Dans le Nord-Annam, où existait un prolétariat industriel et agricole surexploité, éclata une insurrection de la misère. Paysans et ouvriers étaient travaillés par deux sociétés secrètes, dont l’Association de la jeunesse révolutionnaire susdite, devenu PC. Des arrestations eurent lieu et des grèves surgirent aux usines de Bên-thuy. Des manifestations pacifiques pour réclamer des diminutions d’impôts, des taxes, des augmentations de salaires et protester contre les mauvais traitements réunissaient ouvriers et paysans dépourvus de riz et d’argent. La police les dispersait, tuait parfois. La colère grandissait. Cet fut la première année de la crise économique mondiale. Dans les trois provinces de Vinh, de Ha-tinh et de Nghê-an, où les paysans voyaient le tiers du maigre produit de leur travail tomber aux mains du fisc et des notables. À Thanh chuong et Nam-dan, ils incendièrent les maisons des notables et détruisirent les locaux de la sous-préfecture ; dans l’absolue impossibilité d’acquitter leurs impôts ils marchèrent sur Hung-nguyên le 12 septembre par milliers pour en demander la suppression ; les avions envoyés pour les bombarder en tuèrent plus de 200 et en blessèrent un millier. À Huong-son, Cau-lôc, Can-xuyên, Ki-anh... les manifestations prenaient le même caractère de violence. L’administration continua à terroriser la population tenue dans une situation intolérable. Cette jacquerie célèbre, organisée par le Parti communiste indochinois qui aboutit à une tentative de "prise du pouvoir" et de distribution des terres aux paysans par le parti, et qui fut connue sous le nom de mouvement des soviets de Nghê-tinh fut écrasée par une répression dont le caractère de barbarie dépasse l’imagination (cette "prise du pouvoir" par le PC était considérée comme une "aventure" par l’Opposition de gauche dans la IIIème Internationale). La détresse et la disette étaient telles que les troubles continuaient malgré tout. On lâcha sur les pays la Légion étrangère qui fusilla des centaines de suspects sans jugement ; des villages entiers furent bombardés et complètement rasés, cas du village de Phu-an à 60 km de Vinh. Des innocents étaient massacrés de sang-froid, pour l’exemple. Le résident supérieur avait donné carte blanche aux légionnaires et aux aviateurs pour fusiller, bombarder et exécuter. Des milliers et des milliers de paysans périrent les pieds dans les fers dans les camps de prisonniers.

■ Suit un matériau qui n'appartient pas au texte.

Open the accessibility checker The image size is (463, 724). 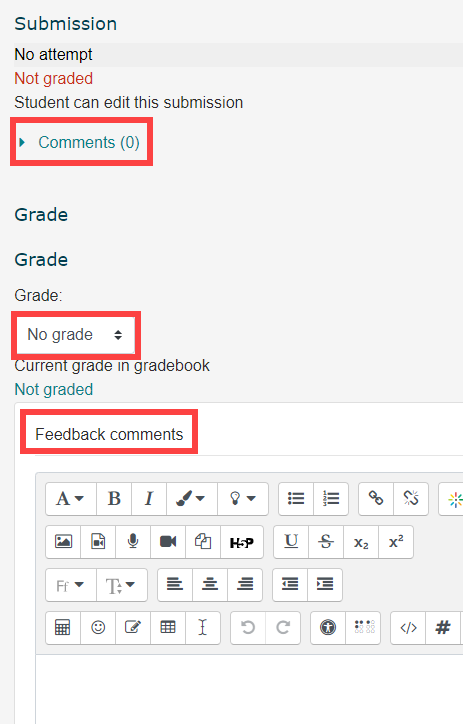328,627
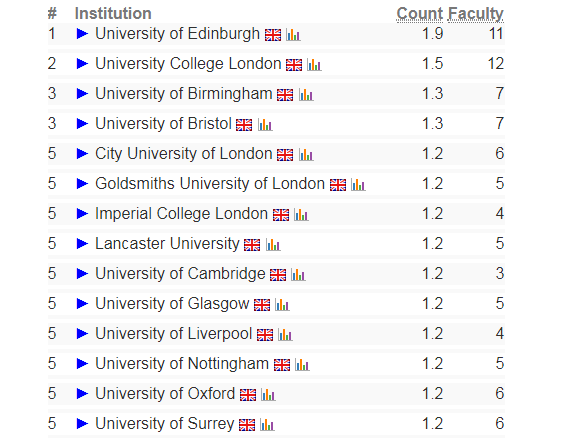Click the UK flag beside University of Glasgow
Viewport: 563px width, 438px height.
262,305
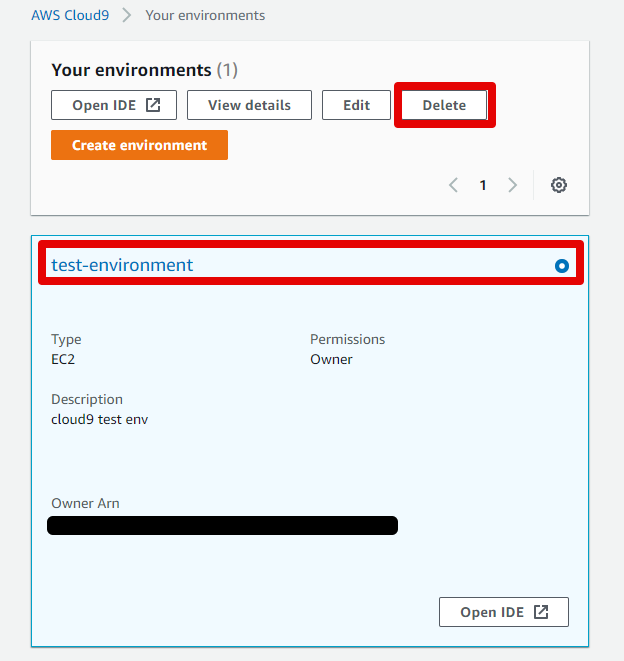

Dans le sud, bien que le mouvement eût un caractère moins insurrectionnel, la répression ne fut pas moins sanglante. Les arrestations furent suivies de tortures. Les 120 hommes qui furent jugés en mai 1933 étaient les survivants qui avaient fini par avouer les pires inventions policières. À l’issue du procès à la sauvette qui ne dura que cinq jours, huit condamnations à mort furent prononcées et 970 années de bagne distribuées à 79 condamnés. L’un d’eux était âgé de 89 ans.

Le mois suivant, la cour criminelle d’Hanoi acquittait les légionnaires dont les tueries avaient fait scandale à Vinh, s’inspirant de la politique du gouverneur général de l’Indochine qui, en 1931 récompensait en argent les militaires et gendarmes chargés de la répression contre la révolte paysanne.

Ainsi se déroula le début de la guerre des paysans sous l’emprise du PC.